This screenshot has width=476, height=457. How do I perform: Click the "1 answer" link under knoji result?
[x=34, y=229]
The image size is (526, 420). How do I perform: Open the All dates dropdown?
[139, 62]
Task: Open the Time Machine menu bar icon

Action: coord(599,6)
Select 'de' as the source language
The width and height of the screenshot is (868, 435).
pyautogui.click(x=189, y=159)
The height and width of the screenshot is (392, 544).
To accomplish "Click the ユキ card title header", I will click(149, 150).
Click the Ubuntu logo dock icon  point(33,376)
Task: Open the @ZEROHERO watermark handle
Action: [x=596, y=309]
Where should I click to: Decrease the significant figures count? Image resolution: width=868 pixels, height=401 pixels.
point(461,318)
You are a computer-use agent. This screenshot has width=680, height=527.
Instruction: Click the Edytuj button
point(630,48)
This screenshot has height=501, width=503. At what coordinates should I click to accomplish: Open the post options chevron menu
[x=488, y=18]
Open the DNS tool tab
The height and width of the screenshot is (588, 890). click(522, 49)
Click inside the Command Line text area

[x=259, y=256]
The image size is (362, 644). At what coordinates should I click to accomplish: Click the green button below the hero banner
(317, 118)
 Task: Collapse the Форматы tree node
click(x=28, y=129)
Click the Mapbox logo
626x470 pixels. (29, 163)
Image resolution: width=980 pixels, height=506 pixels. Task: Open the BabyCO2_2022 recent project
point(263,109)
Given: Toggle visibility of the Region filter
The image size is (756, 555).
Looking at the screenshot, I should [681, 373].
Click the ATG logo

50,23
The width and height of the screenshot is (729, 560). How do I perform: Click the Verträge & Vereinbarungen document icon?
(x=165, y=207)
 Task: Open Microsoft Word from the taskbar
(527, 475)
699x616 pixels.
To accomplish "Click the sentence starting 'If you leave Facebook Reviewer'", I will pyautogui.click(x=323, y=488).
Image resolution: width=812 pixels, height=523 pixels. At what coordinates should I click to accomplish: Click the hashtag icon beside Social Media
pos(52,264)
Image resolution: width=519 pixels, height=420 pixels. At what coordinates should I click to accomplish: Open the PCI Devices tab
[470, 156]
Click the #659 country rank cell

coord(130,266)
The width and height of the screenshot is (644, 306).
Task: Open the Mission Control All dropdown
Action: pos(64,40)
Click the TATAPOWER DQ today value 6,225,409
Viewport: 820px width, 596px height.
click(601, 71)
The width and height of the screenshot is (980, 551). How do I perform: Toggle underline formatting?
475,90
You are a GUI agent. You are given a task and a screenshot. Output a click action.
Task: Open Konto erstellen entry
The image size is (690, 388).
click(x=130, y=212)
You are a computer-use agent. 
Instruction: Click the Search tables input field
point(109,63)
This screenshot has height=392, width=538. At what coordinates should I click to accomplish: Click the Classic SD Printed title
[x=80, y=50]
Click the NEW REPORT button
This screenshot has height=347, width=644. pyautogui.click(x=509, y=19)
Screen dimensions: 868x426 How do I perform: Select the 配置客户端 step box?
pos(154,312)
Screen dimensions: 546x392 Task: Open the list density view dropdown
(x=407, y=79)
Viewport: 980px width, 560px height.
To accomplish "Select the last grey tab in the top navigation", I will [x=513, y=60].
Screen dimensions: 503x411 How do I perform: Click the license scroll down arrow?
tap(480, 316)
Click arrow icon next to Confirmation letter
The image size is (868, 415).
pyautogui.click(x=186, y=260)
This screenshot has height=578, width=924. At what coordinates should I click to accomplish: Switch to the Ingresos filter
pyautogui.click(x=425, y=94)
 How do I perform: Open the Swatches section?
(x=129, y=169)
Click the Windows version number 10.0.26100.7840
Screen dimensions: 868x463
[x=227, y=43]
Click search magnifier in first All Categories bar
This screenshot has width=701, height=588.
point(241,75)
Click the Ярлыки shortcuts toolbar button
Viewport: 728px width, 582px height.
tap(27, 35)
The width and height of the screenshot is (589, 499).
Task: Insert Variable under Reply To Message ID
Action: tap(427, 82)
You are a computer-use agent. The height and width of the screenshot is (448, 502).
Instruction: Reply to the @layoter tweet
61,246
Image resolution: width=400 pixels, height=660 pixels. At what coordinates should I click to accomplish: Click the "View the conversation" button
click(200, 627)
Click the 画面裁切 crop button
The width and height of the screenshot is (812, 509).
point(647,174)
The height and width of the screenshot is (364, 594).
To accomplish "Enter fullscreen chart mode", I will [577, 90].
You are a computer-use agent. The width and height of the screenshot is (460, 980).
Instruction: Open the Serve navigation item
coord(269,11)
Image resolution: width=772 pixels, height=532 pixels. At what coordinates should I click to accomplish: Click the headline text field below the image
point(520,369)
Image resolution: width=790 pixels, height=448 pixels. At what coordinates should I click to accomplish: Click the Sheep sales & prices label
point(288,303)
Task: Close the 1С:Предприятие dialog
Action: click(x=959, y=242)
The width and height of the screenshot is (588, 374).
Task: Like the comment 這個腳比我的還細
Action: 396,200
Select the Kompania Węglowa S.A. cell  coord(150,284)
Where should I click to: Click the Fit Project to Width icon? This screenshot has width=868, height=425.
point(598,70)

..........

**TASK STATEMENT**: Each record shown above is to be given again exactly.

**ANSWER**:
This screenshot has width=476, height=457. How do I perform: Click the "1 answer" link under knoji result?
[x=34, y=229]
The image size is (526, 420). How do I perform: Open the All dates dropdown?
[139, 62]
Task: Open the Time Machine menu bar icon

Action: coord(599,6)
Select 'de' as the source language
The width and height of the screenshot is (868, 435).
pyautogui.click(x=189, y=159)
The height and width of the screenshot is (392, 544).
To accomplish "Click the ユキ card title header", I will click(149, 150).
Click the Ubuntu logo dock icon  point(33,376)
Task: Open the @ZEROHERO watermark handle
Action: [x=596, y=309]
Where should I click to: Decrease the significant figures count? Image resolution: width=868 pixels, height=401 pixels.
point(461,318)
You are a computer-use agent. This screenshot has width=680, height=527.
Instruction: Click the Edytuj button
point(630,48)
This screenshot has height=501, width=503. At what coordinates should I click to accomplish: Open the post options chevron menu
[x=488, y=18]
Open the DNS tool tab
The height and width of the screenshot is (588, 890). click(522, 49)
Click inside the Command Line text area

[x=259, y=256]
The image size is (362, 644). At what coordinates should I click to accomplish: Click the green button below the hero banner
(317, 118)
 Task: Collapse the Форматы tree node
click(x=28, y=129)
Click the Mapbox logo
626x470 pixels. (29, 163)
Image resolution: width=980 pixels, height=506 pixels. Task: Open the BabyCO2_2022 recent project
point(263,109)
Given: Toggle visibility of the Region filter
The image size is (756, 555).
Looking at the screenshot, I should [681, 373].
Click the ATG logo

50,23
The width and height of the screenshot is (729, 560). How do I perform: Click the Verträge & Vereinbarungen document icon?
(x=165, y=207)
 Task: Open Microsoft Word from the taskbar
(527, 475)
699x616 pixels.
To accomplish "Click the sentence starting 'If you leave Facebook Reviewer'", I will pyautogui.click(x=323, y=488).
Image resolution: width=812 pixels, height=523 pixels. At what coordinates should I click to accomplish: Click the hashtag icon beside Social Media
pos(52,264)
Image resolution: width=519 pixels, height=420 pixels. At what coordinates should I click to accomplish: Open the PCI Devices tab
[470, 156]
Click the #659 country rank cell

coord(130,266)
The width and height of the screenshot is (644, 306).
Task: Open the Mission Control All dropdown
Action: pos(64,40)
Click the TATAPOWER DQ today value 6,225,409
Viewport: 820px width, 596px height.
click(601, 71)
The width and height of the screenshot is (980, 551). How do I perform: Toggle underline formatting?
475,90
You are a GUI agent. You are given a task and a screenshot. Output a click action.
Task: Open Konto erstellen entry
The image size is (690, 388).
click(x=130, y=212)
You are a computer-use agent. 
Instruction: Click the Search tables input field
point(109,63)
This screenshot has height=392, width=538. At what coordinates should I click to accomplish: Click the Classic SD Printed title
[x=80, y=50]
Click the NEW REPORT button
This screenshot has height=347, width=644. pyautogui.click(x=509, y=19)
Screen dimensions: 868x426 How do I perform: Select the 配置客户端 step box?
pos(154,312)
Screen dimensions: 546x392 Task: Open the list density view dropdown
(x=407, y=79)
Viewport: 980px width, 560px height.
To accomplish "Select the last grey tab in the top navigation", I will [x=513, y=60].
Screen dimensions: 503x411 How do I perform: Click the license scroll down arrow?
tap(480, 316)
Click arrow icon next to Confirmation letter
The image size is (868, 415).
pyautogui.click(x=186, y=260)
This screenshot has height=578, width=924. At what coordinates should I click to accomplish: Switch to the Ingresos filter
pyautogui.click(x=425, y=94)
 How do I perform: Open the Swatches section?
(x=129, y=169)
Click the Windows version number 10.0.26100.7840
Screen dimensions: 868x463
[x=227, y=43]
Click search magnifier in first All Categories bar
This screenshot has width=701, height=588.
point(241,75)
Click the Ярлыки shortcuts toolbar button
Viewport: 728px width, 582px height.
tap(27, 35)
The width and height of the screenshot is (589, 499).
Task: Insert Variable under Reply To Message ID
Action: tap(427, 82)
You are a computer-use agent. The height and width of the screenshot is (448, 502).
Instruction: Reply to the @layoter tweet
61,246
Image resolution: width=400 pixels, height=660 pixels. At what coordinates should I click to accomplish: Click the "View the conversation" button
click(200, 627)
Click the 画面裁切 crop button
The width and height of the screenshot is (812, 509).
point(647,174)
The height and width of the screenshot is (364, 594).
To accomplish "Enter fullscreen chart mode", I will [577, 90].
You are a computer-use agent. The width and height of the screenshot is (460, 980).
Instruction: Open the Serve navigation item
coord(269,11)
Image resolution: width=772 pixels, height=532 pixels. At what coordinates should I click to accomplish: Click the headline text field below the image
point(520,369)
Image resolution: width=790 pixels, height=448 pixels. At what coordinates should I click to accomplish: Click the Sheep sales & prices label
point(288,303)
Task: Close the 1С:Предприятие dialog
Action: click(x=959, y=242)
The width and height of the screenshot is (588, 374).
Task: Like the comment 這個腳比我的還細
Action: 396,200
Select the Kompania Węglowa S.A. cell  coord(150,284)
Where should I click to: Click the Fit Project to Width icon? This screenshot has width=868, height=425.
point(598,70)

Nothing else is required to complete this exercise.